The board meets every two weeks during the season. In the off season, they meet every three weeks, making it a year around commitment. Martin’s commitment comes from his belief in the league and what it accomplishes in kids’ lives.
“The people on the board are great,” Martin noted. “They’re passionate. They believe in it. It shows. Everyone works really hard to make it successful.”
In addition to being on the board, Martin also coaches the Olympia Bears seventh grade team, which his son plays for. A 1992 Timberline High School graduate, who turned out for football, basketball and baseball in high school, Martin said football teaches a lot of life lessons.
“It teaches teamwork,” Martin said. “The kids really learn that every player on the field has a specific job. And they have to do their job and work together as a team for the play to work right. That sense of teamwork and camaraderie is big.”
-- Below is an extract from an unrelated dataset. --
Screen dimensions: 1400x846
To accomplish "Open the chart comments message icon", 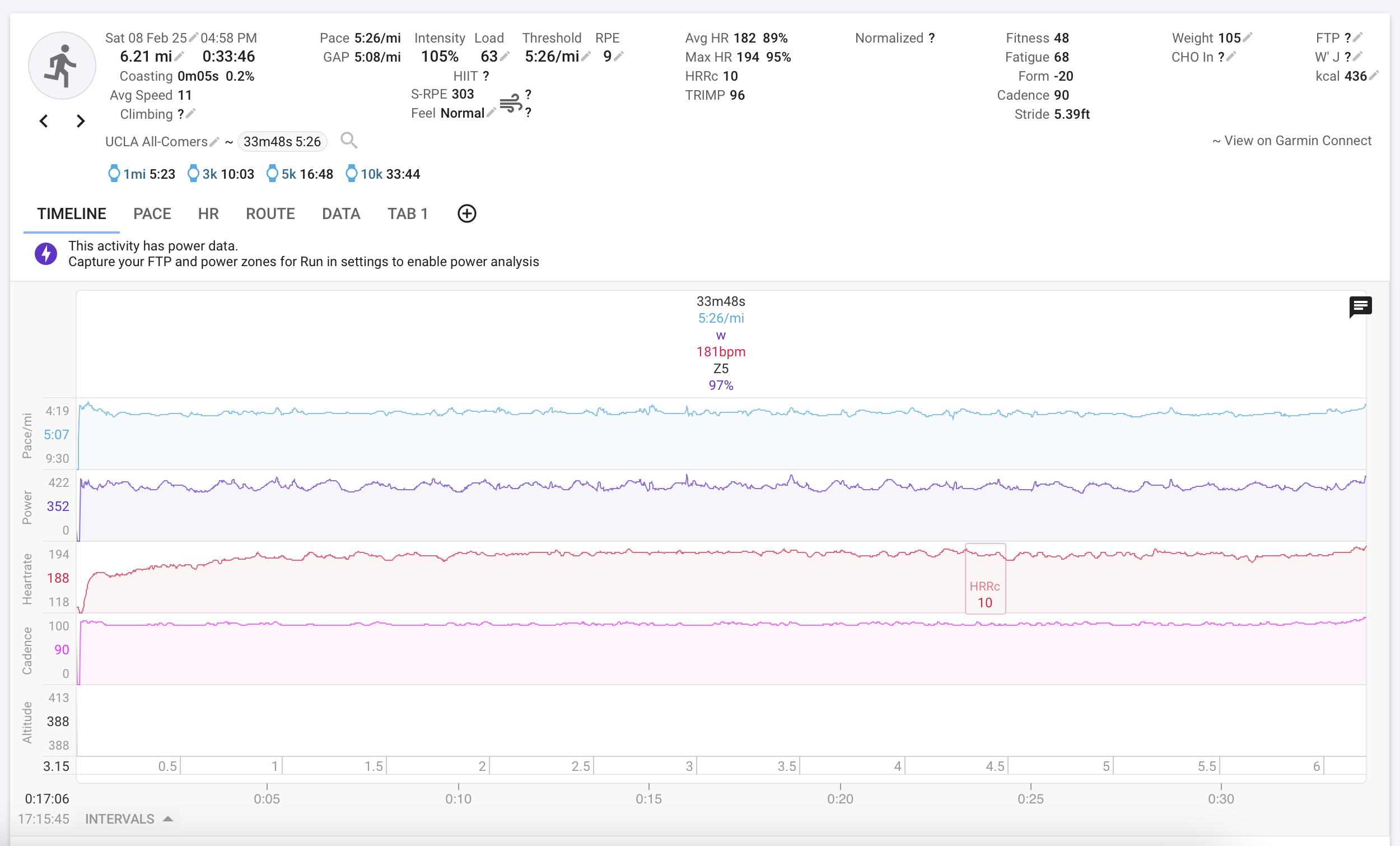I will [1360, 307].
Teams practice three times a week, from 5:30 p.m. to 7:30 p.m. on Tuesdays, Wednesdays and Thursdays. Games are played on Saturday. The younger players practice twice a week when the season begins.
There about 90 coaches in the league and most of them have or have had a son on the team. As volunteers, their payment is simply satisfaction. Seeing the smiles on the kids’ faces is their reward.
Line coach, Brian Cockrell, gets to coach his son, Caden. It’s his second year of coaching his son. “It’s great,” Cockrell said while describing the fourth and fifth grade team. “I played the same position, so it’s fun to coach him at that position.”
Cockrell, a 1988 Wilson High School graduate from Tacoma, played football at the University of Idaho under head coach, Keith Gilbertson. Cockrell is careful to teach technique in blocking and tackling.
“They have good rules in the league about weight limits,” Cockrell said. “For example, anyone above 110 can’t be a ball carrier. It’s a safety rule.”
This year all the coaches took an USA Football class on tackling techniques, stressing the importance of keeping the head up.
“Every one of the coaches you see out here, whether they’re an assistant or a head coach, has all gone through the tackling certification through USA Football,” Cockrell said. “It was a big expense for our league, but it was something we felt we needed to do for safety.”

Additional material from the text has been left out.